退屈な日々 / Der graue Alltag

将来の展望が見えない現代。それでも映画や本を楽しみ、ダラダラと過ごす日常を生暖かく記録する。

【読書感想】伊藤弘了『仕事と人生に効く教養としての映画』(PHP研究所、2021年)

書店で見かけて手にとってみた。「教養としての映画」と銘打ってあるので、これはスノッブな本かなと警戒しつつ思い読んでみた。結構分厚いし……。内容は「映画鑑賞入門」というところ。

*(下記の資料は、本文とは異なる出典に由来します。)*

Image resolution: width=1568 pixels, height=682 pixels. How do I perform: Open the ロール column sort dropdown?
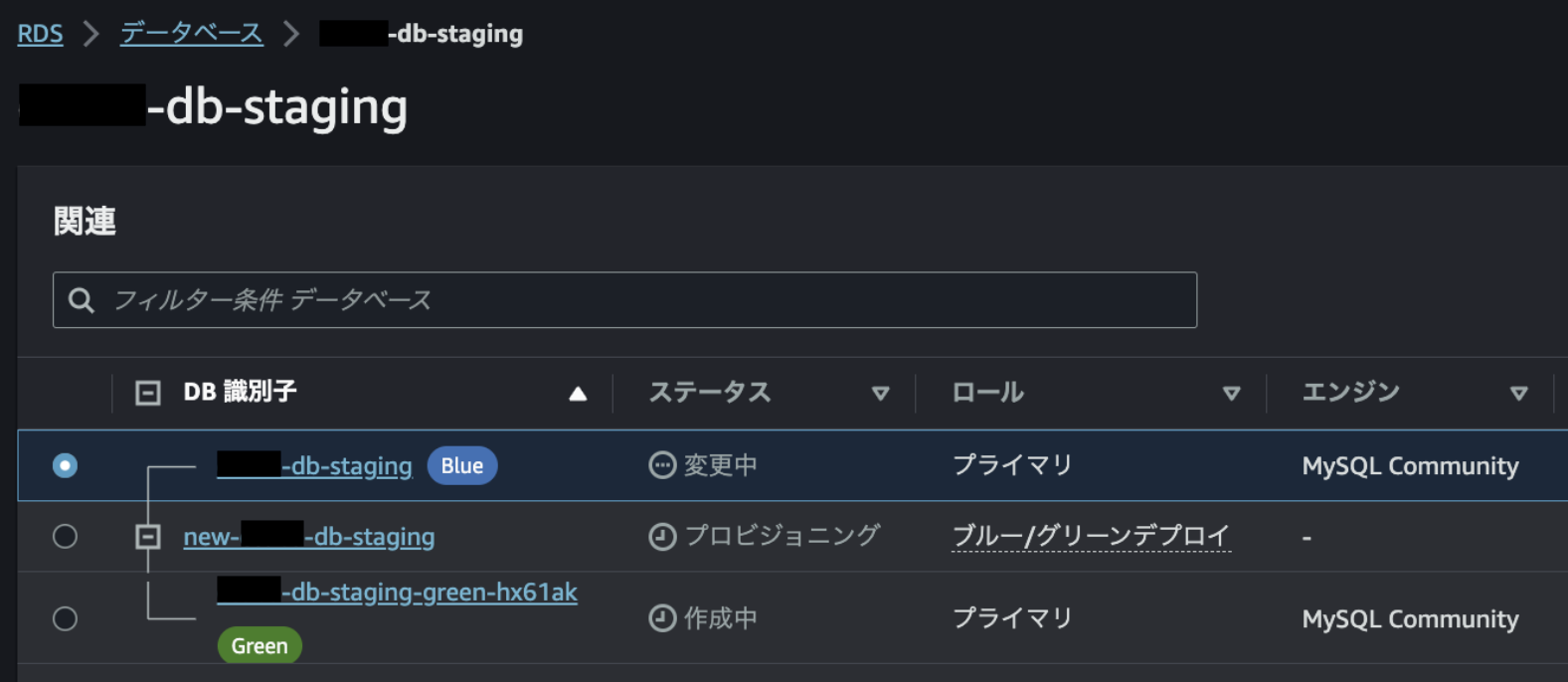tap(1231, 394)
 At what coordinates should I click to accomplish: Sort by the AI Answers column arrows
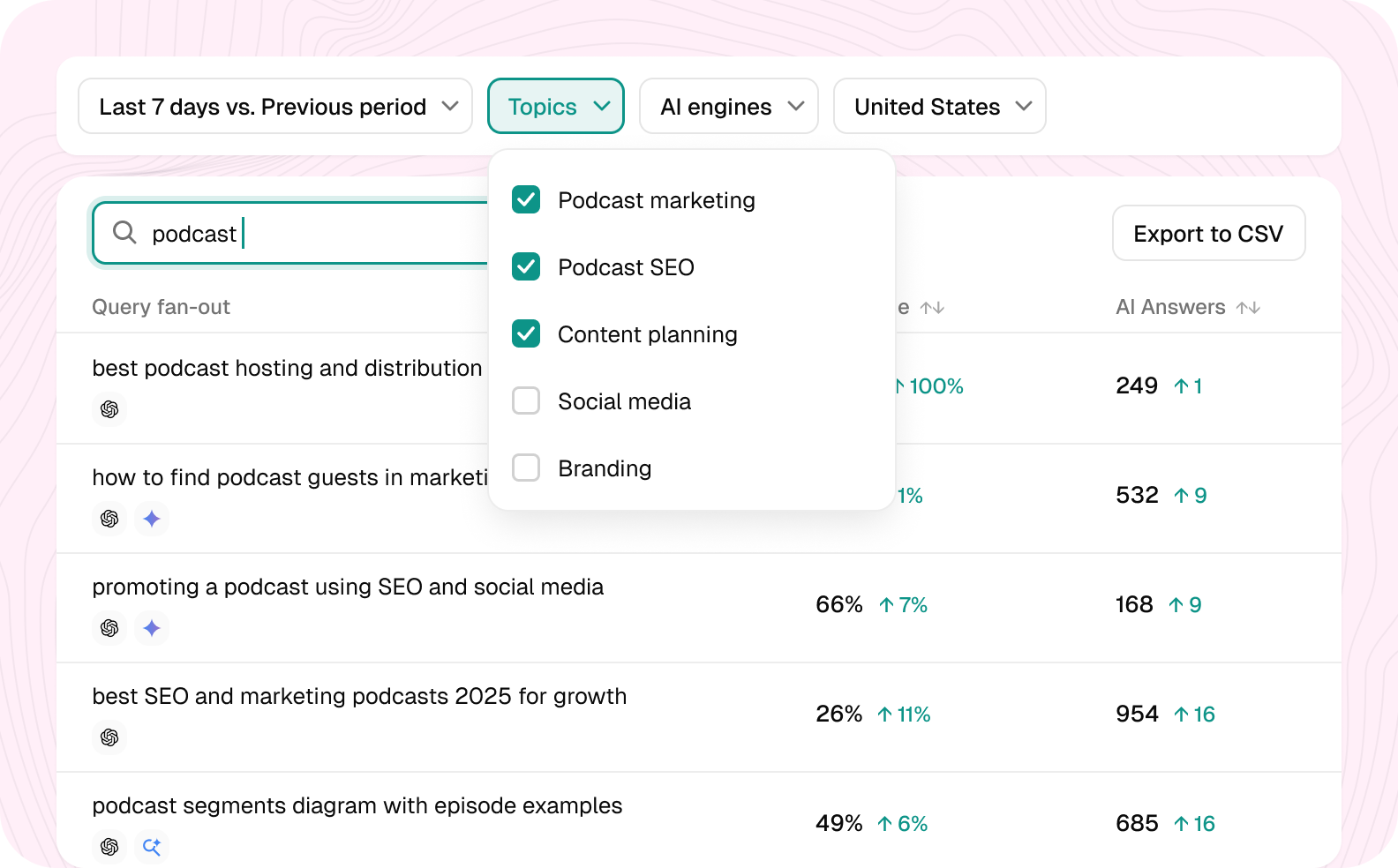coord(1248,308)
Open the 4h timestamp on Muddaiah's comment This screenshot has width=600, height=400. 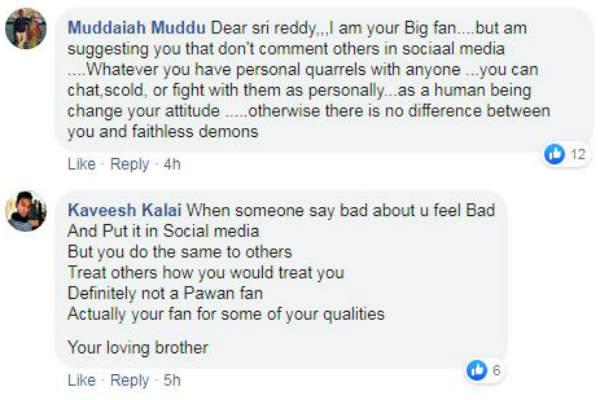click(172, 163)
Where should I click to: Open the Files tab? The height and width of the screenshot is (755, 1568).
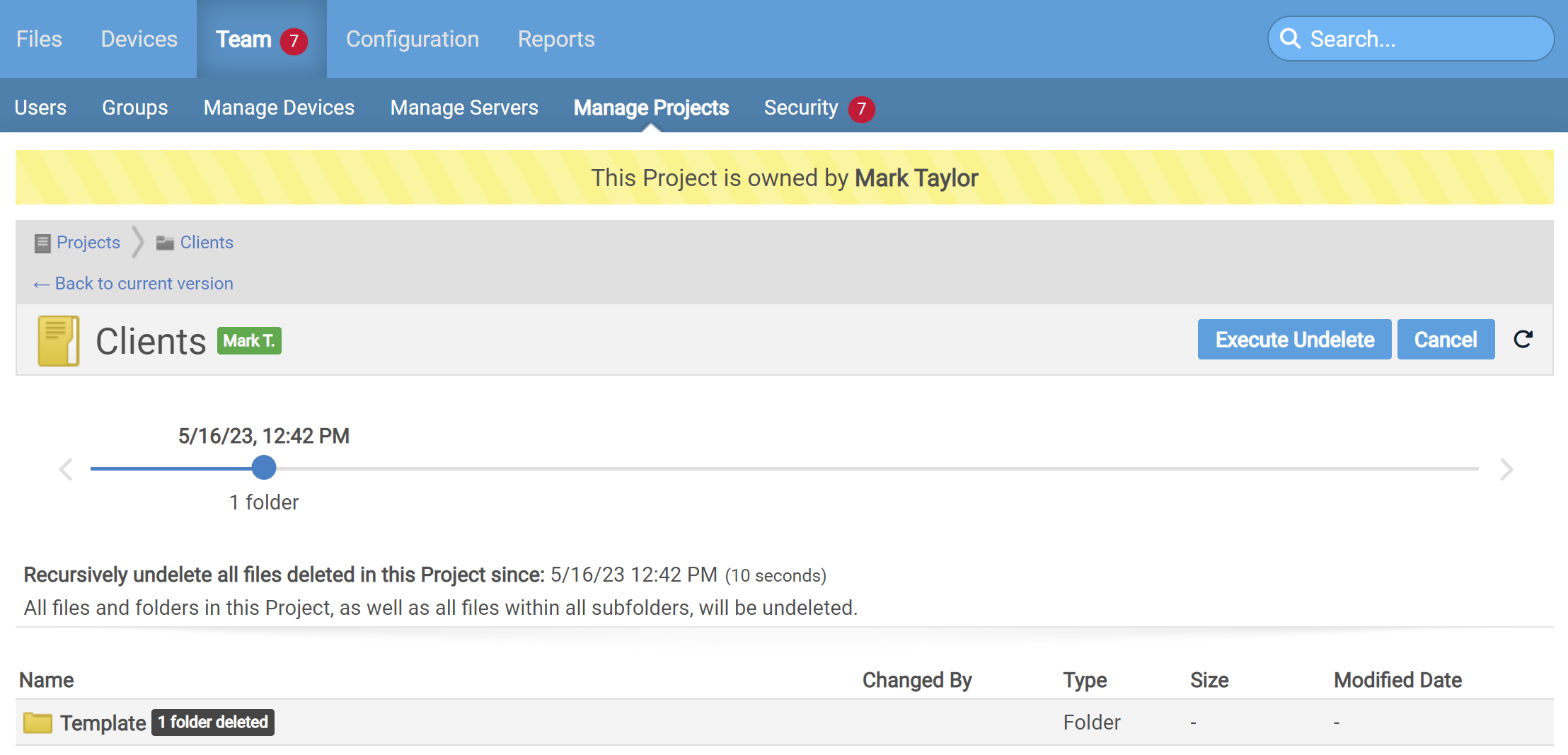pyautogui.click(x=39, y=39)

私は映画はかなり観ているほうだが、「映画なんて楽しく見れればいいんじゃね」と思う一方で、映画論や歴史知識など背景知識を持っていると、より一層深く鑑賞できるはまちがいない。これは映画に限ったことではなく、文学や音楽、美術など他の分野でいえることだが。この本一冊で映画についてのざっくりとした知識は得られる。

冒頭、時代のふるいを経てきた「古典映画」の価値について言及していてなるほどと思った。しかし実際に人に勧めてみると「いろいろ古くて無理」という反応が返ってくることも多い。

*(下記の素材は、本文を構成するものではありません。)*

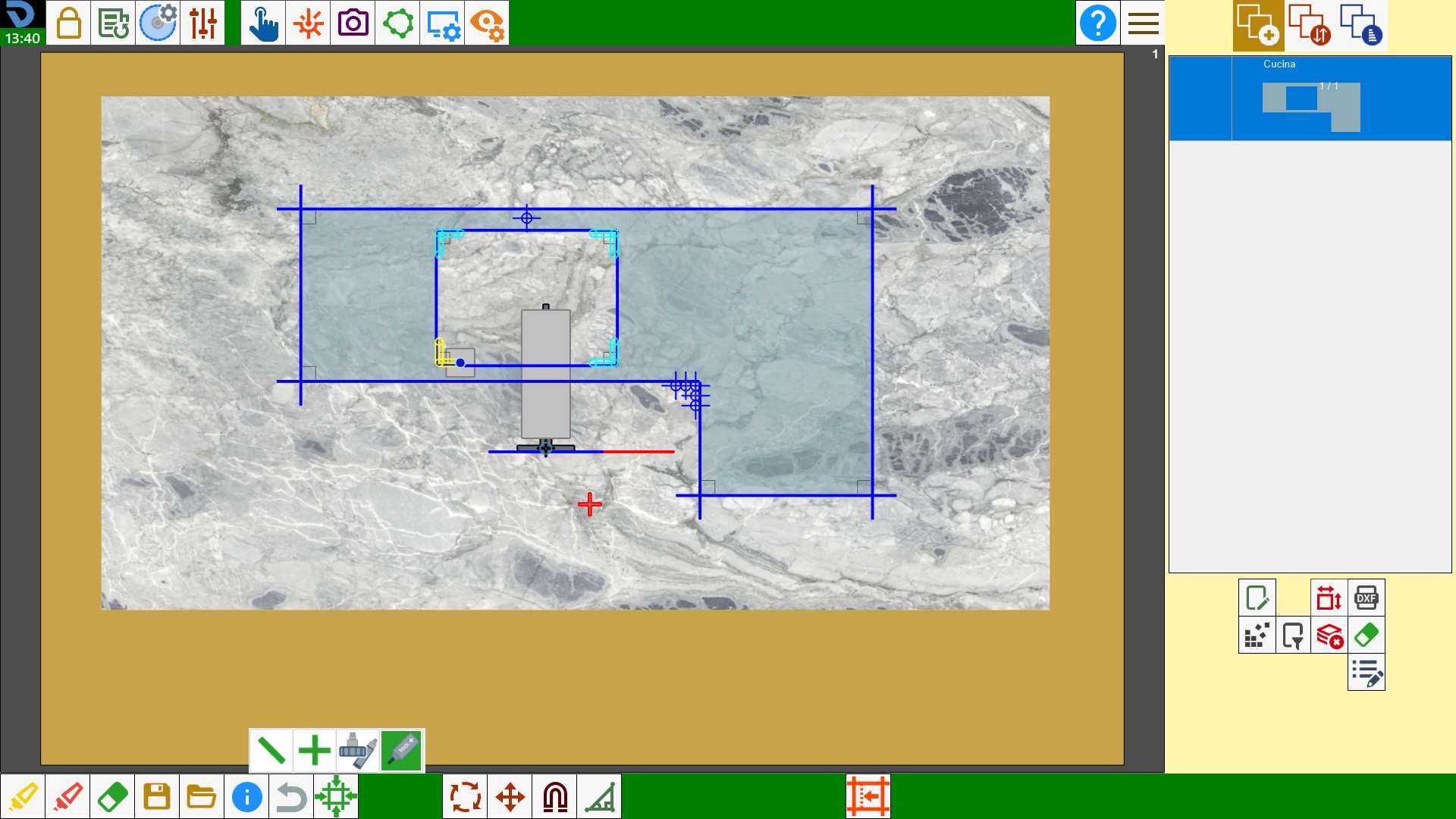Open the list edit pencil icon
The width and height of the screenshot is (1456, 819).
point(1367,673)
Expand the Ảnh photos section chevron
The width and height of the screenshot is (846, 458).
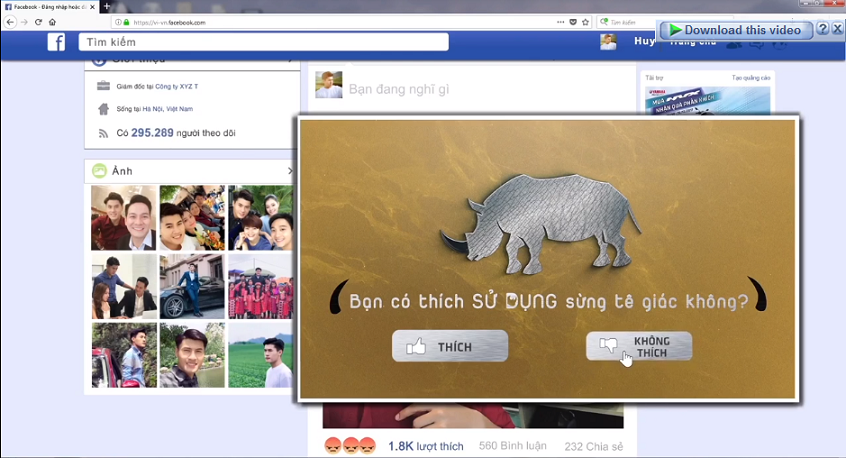click(290, 171)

たしかに私が好きな50年代から70年代あたりの映画は、現代の映画とはちがう「鑑賞法」が必要だし、観る人もある程度は慣れてもらうしかない。結構ハードルが高い。まあこれも他の分野のコンテンツも同じだろうが、どう解決していけばいいものか。

後半は、いろいろな映画のテクニック論が紹介されている。いきなり細かい話になったなと思ったがユニークな視点もあり勉強になった。ただ映画論を書籍で読むことの限界も感じた。やはり映画を抜粋を観ながら解説を聞きたい。現代の技術ならば、ネットコンテンツとしてそうしたことも可能ではないか。これは先日、「『シン・エヴァンゲリオン劇場版』同時鑑賞&ティーチインイベント」というネット上の特番でも感じたことである。

巻末に「必見!! 世界と日本の名作映画111選」という資料がついていた。古い映画はたしかに「古典」と言われる作品で「必見」というのに異存はないが、新しいものはまだ評価が定まっていない作品も並んでいる。著者のオススメなのでそれはそれでいいが、「必見」かどうかはあやしい。とくにドキュメント映画は鑑賞するのに別のスキルが必要となるかもしれない。

この本は大学生向けの講義がベースになっているのだろうが、学生時代にこうした講義に触れる機会があったらよかった。そんなことを思った。